God did not do this with Abraham. The animals were prepared and God appeared to Abraham in a dream, as a smoking firepot and a flaming torch. The flame alone moved between the the halves of the animals. God alone would keep the covenant, regardless of how man would fail.

He would keep it burning.

Later, Moses would have an encounter with God - in the form of a burning bush.

The Lord said,

"I have surely seen the affliction of my people who are in Egypt and have heard their cry because of their taskmasters. I know their sufferings, 8and I have come down to deliver them out of the hand of the Egyptians and to bring them up out of that land to a good and broad land, a land flowing with milk and honey..."

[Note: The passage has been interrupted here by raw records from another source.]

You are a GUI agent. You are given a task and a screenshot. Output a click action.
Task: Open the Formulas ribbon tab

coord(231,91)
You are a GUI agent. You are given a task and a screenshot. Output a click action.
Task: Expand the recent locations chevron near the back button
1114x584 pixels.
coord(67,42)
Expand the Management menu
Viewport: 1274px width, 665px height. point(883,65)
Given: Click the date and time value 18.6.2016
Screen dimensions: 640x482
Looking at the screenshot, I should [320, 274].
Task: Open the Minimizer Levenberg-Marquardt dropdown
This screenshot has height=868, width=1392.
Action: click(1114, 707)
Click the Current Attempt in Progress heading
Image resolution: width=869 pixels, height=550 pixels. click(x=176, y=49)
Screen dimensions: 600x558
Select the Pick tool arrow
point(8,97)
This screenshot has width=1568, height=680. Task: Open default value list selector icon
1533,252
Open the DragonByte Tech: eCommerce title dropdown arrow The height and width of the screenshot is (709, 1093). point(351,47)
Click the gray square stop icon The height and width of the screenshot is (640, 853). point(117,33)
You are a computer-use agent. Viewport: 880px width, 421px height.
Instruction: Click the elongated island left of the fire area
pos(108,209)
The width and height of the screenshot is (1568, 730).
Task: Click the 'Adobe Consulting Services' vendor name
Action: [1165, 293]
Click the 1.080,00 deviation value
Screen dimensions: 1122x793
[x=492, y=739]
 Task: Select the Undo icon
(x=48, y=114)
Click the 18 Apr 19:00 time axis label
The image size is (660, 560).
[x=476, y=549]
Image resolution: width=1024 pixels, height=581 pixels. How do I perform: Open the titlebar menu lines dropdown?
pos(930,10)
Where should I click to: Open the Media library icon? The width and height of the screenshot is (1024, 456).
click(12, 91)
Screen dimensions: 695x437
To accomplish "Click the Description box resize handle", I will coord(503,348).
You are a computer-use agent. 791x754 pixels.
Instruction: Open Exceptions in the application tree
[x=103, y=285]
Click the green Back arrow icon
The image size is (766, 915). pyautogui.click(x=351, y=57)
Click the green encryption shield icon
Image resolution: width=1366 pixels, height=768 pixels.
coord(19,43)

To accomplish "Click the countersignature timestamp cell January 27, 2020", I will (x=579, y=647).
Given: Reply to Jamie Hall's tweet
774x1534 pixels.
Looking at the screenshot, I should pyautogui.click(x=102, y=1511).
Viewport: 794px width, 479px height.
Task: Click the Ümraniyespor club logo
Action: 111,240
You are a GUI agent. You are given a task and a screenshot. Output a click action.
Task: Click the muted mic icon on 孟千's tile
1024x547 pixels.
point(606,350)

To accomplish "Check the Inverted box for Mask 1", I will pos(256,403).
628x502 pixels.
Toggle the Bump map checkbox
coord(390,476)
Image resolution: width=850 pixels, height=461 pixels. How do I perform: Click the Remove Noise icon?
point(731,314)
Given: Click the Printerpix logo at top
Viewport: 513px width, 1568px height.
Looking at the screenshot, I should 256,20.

It was the Lord that kept it burning.

Much, much later, entering the New Covenant time, it was the Holy Spirit that appeared. Divided tongues of fire rested on the people gathered and they were filled with the Holy Spirit.

The Spirit keeps it burning.

What is our fascination with fire? Life-giving, life-taking. Essential for life, yet dangerous.

Remember the line from "The Lion, the Witch and the Wardrobe."

Safe? Who said anything about safe? ’Course he isn’t safe. But he’s good. He’s the king, I tell you.

Like fire.

Like Abraham, it is not us that keeps it burning - it's God.
Like Moses, He appears where and when we do not expect.
Like at Pentecost, He rests in each of those who trust in Him.

"He's the King, I tell you..."


He keeps it burning.

1 Comment

I'm going to be "out of touch" for a little while.  I'm "having my head examined" - mostly the sinus part.  It seems I have a "small mouth" - I'm sure that's stunning news to some of you all - and a low soft palette.  And an overbite.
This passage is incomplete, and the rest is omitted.